▸ **Assigned task**
Your answer must be a single number: how many lines in the records include the word "each".

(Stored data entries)
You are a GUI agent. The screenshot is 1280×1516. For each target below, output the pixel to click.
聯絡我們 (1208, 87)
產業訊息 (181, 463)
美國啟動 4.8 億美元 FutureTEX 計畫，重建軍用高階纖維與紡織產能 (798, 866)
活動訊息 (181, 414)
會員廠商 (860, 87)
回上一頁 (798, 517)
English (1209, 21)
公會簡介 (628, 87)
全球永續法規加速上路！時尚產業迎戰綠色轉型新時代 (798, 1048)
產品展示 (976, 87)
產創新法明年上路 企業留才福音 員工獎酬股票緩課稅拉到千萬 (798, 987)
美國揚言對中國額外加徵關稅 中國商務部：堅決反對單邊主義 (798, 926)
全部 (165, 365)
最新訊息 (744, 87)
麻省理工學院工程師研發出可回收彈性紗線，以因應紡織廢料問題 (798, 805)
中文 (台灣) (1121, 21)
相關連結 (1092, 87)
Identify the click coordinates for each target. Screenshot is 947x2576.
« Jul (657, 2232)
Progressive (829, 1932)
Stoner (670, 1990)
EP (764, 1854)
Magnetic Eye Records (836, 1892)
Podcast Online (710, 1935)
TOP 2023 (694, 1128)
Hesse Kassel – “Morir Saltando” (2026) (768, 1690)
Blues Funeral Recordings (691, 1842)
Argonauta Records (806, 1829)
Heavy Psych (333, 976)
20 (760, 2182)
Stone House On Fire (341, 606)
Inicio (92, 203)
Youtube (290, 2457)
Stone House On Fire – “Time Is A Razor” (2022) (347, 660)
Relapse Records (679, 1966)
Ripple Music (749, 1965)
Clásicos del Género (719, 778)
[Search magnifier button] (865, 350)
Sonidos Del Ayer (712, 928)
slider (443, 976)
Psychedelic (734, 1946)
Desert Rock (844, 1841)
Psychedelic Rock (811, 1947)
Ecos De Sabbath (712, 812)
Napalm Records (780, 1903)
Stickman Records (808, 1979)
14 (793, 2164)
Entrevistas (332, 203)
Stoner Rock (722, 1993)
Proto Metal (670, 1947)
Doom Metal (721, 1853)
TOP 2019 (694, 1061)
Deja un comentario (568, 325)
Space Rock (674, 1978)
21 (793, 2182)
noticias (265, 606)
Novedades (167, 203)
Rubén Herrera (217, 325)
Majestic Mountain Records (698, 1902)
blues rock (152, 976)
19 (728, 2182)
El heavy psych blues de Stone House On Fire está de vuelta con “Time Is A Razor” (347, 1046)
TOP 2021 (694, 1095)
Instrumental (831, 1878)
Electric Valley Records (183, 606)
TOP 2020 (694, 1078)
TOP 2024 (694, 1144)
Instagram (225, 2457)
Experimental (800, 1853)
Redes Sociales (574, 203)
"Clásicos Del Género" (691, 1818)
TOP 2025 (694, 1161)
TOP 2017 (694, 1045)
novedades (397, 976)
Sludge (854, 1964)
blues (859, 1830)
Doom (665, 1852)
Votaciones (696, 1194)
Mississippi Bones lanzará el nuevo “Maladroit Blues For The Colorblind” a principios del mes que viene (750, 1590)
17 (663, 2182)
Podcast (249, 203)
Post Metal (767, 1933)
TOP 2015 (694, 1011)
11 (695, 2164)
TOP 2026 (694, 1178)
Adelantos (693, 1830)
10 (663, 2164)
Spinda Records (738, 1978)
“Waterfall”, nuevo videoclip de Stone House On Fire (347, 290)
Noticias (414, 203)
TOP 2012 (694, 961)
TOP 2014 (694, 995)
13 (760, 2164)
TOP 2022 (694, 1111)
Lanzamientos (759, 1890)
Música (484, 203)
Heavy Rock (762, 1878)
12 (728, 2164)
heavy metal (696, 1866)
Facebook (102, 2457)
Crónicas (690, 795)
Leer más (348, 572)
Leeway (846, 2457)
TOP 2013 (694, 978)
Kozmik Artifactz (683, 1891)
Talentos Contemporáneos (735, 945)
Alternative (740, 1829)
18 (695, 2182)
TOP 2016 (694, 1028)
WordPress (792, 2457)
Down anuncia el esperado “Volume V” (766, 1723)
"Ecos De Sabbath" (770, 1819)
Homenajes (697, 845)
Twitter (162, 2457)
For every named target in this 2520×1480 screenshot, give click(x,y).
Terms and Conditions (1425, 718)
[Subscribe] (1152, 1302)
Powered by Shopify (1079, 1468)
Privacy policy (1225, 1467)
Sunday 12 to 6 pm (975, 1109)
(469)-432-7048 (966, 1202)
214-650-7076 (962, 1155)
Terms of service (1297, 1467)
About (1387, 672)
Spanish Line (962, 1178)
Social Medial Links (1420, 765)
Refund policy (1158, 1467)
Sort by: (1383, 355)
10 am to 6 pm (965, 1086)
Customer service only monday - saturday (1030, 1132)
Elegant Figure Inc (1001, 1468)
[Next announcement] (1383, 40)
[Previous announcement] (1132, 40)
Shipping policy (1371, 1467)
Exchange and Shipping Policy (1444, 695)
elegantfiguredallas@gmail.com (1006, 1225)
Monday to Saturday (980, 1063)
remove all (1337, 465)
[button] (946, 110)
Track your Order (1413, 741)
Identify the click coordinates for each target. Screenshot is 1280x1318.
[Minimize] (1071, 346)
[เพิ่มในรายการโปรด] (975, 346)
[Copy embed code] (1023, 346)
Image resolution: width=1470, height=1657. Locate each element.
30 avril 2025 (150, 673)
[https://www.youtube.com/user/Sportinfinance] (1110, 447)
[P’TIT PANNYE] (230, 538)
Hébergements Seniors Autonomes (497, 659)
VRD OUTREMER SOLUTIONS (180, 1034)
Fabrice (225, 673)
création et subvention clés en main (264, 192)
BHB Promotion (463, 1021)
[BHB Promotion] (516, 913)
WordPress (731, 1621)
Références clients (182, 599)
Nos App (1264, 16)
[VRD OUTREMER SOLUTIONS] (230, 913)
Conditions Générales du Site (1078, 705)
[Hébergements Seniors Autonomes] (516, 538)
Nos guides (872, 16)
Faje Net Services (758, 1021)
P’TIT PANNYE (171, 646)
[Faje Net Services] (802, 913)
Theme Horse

▸ **Response**
4